== Text shown ==
== Segment start ==
The Microservices Migration That Cut On‑Call Pages 72% and Retired 38 Helm Charts

We took a fintech with 120+ chatty services, seven snowflake EKS clusters, and a pager screaming every night—and turned it into a lean platform with GitOps, Linkerd, and managed data services. No silver bullets. Just boring, proven engineering.

We stopped babysitting clusters and started shipping features again. On‑call finally got boring.
Back to all posts

The mess we walked into

Twelve months ago, a late‑stage fintech asked us to “make on‑call boring again.” They had 120+ microservices, seven EKS clusters (one per team, plus a couple of “temporary” ones that stuck), two service meshes (half the fleet on Istio 1.7, the rest using no mesh), and three CI systems fighting for attention (Jenkins, CircleCI, and GitHub Actions). Deploys were kubectl apply in Slack threads. SOC 2 auditors were not amused.

  • Weekly deploys per service: 0–1 (most teams feared prod)
  • MTTR: 62 min median
  • On‑call pages: ~140/month across SRE rotation
  • Change failure rate: 23% (rolled back or hotfixed)
  • Infra spend: healthy, but ops time was the real bleed (SREs doing YAML archaeology)
== Segment end ==
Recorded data
== Segment start ==
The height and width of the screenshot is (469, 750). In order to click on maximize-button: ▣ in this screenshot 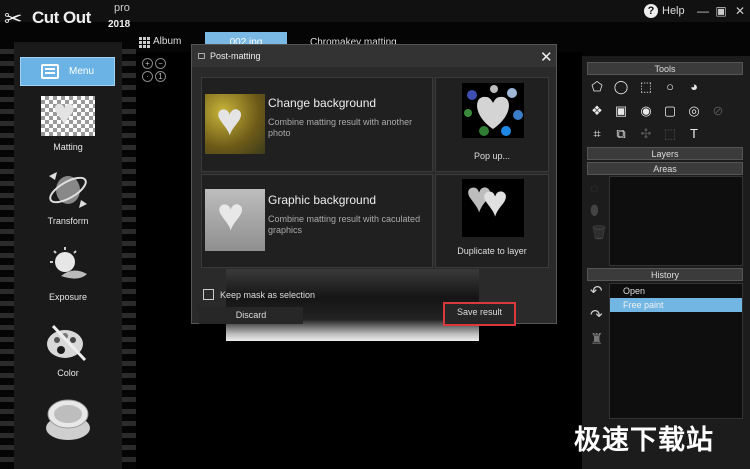, I will do `click(721, 11)`.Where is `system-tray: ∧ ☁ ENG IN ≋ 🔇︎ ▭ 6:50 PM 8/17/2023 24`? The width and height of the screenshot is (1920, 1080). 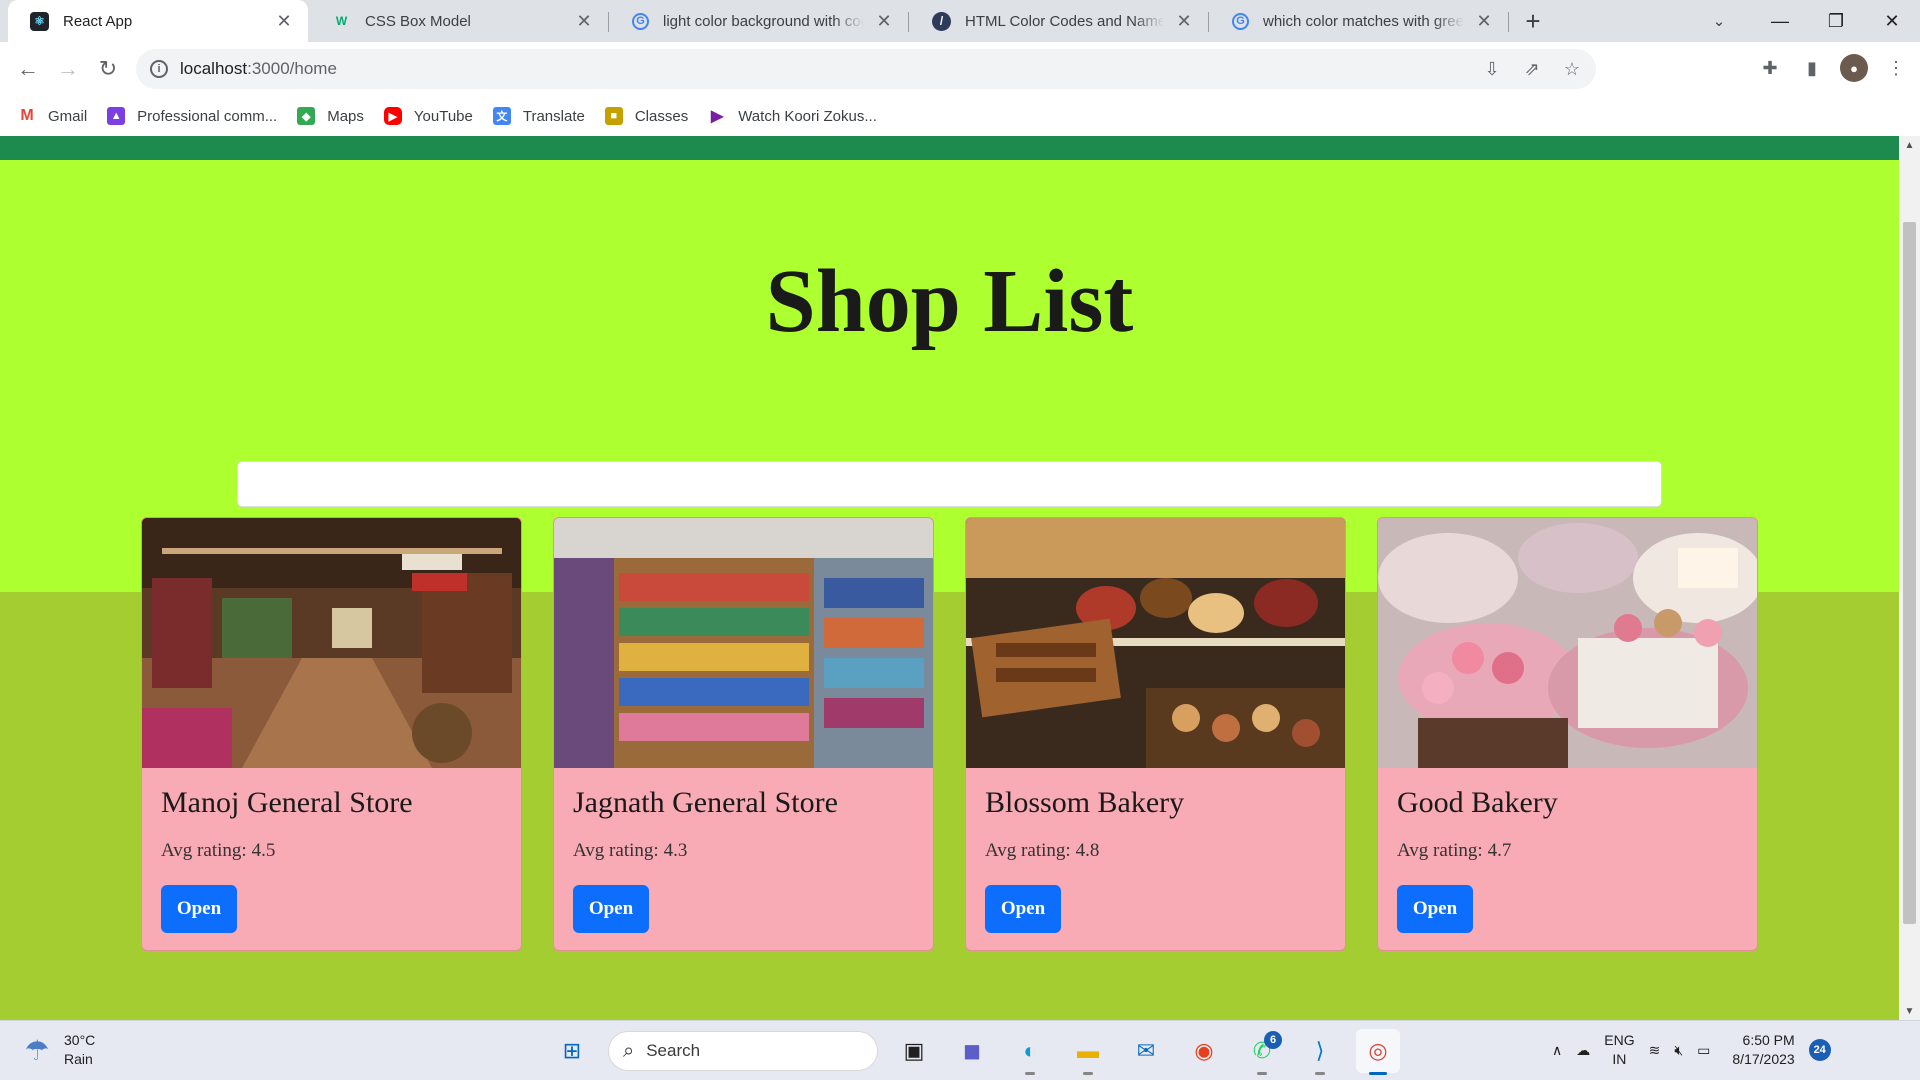
system-tray: ∧ ☁ ENG IN ≋ 🔇︎ ▭ 6:50 PM 8/17/2023 24 is located at coordinates (1692, 1050).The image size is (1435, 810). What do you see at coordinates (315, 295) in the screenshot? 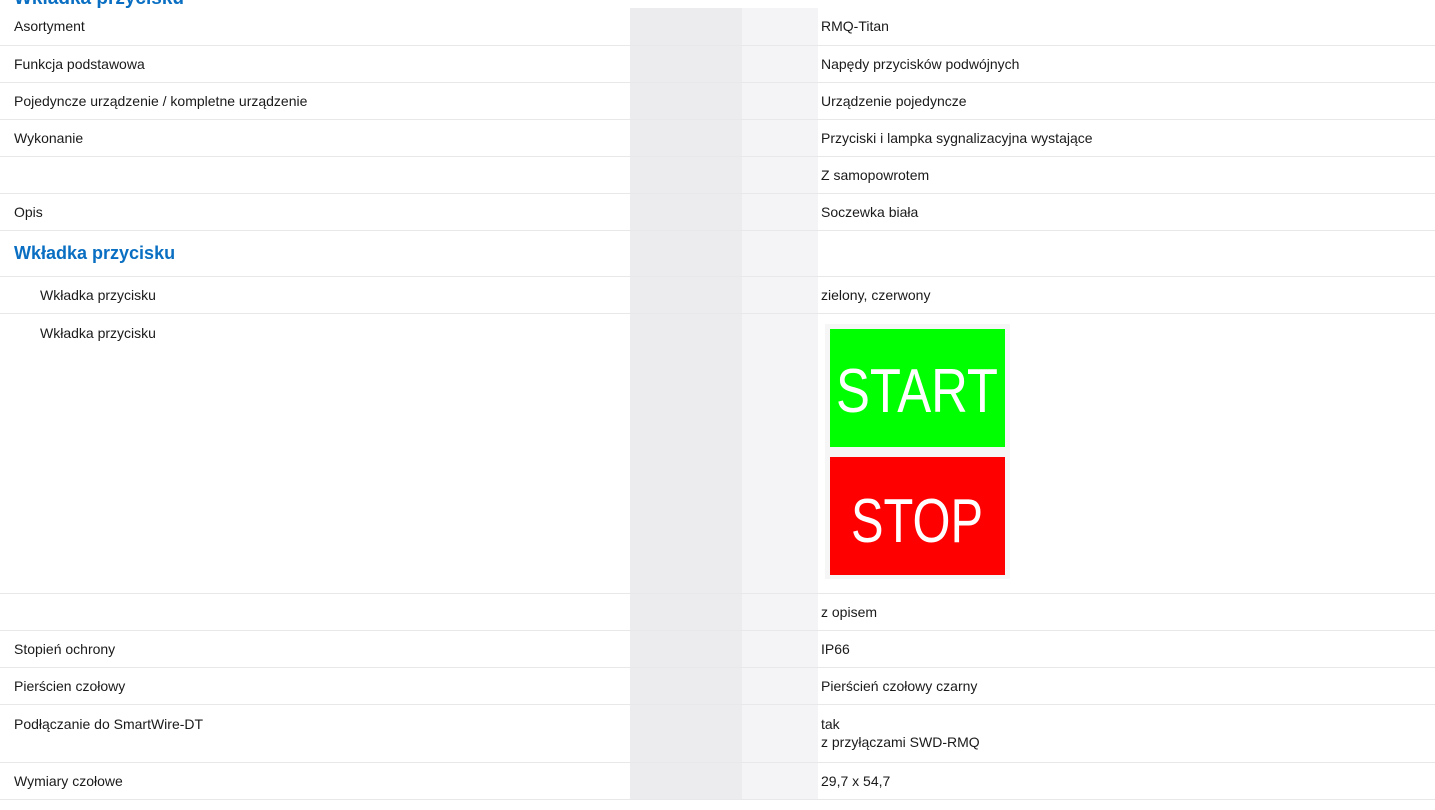
I see `row-label: Wkładka przycisku` at bounding box center [315, 295].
== Segment end ==
== Exercises ==
a - Reproduce the stretch of the migration post from "The mess we" through "teams feared prod)".
b - List every measure named at the start of the bulleted lines in the migration post.
c - Answer these from the migration post:
(i) How many EKS clusters did the fintech have?
(ii) What was the median MTTR?
(iii) Which Istio version was half the fleet running?

== Results of the tasks ==
a -
The mess we walked into

Twelve months ago, a late‑stage fintech asked us to “make on‑call boring again.” They had 120+ microservices, seven EKS clusters (one per team, plus a couple of “temporary” ones that stuck), two service meshes (half the fleet on Istio 1.7, the rest using no mesh), and three CI systems fighting for attention (Jenkins, CircleCI, and GitHub Actions). Deploys were kubectl apply in Slack threads. SOC 2 auditors were not amused.

  • Weekly deploys per service: 0–1 (most teams feared prod)

b -
Weekly deploys per service
MTTR
On‑call pages
Change failure rate
Infra spend

c -
(i) Seven
(ii) 62 minutes
(iii) Istio 1.7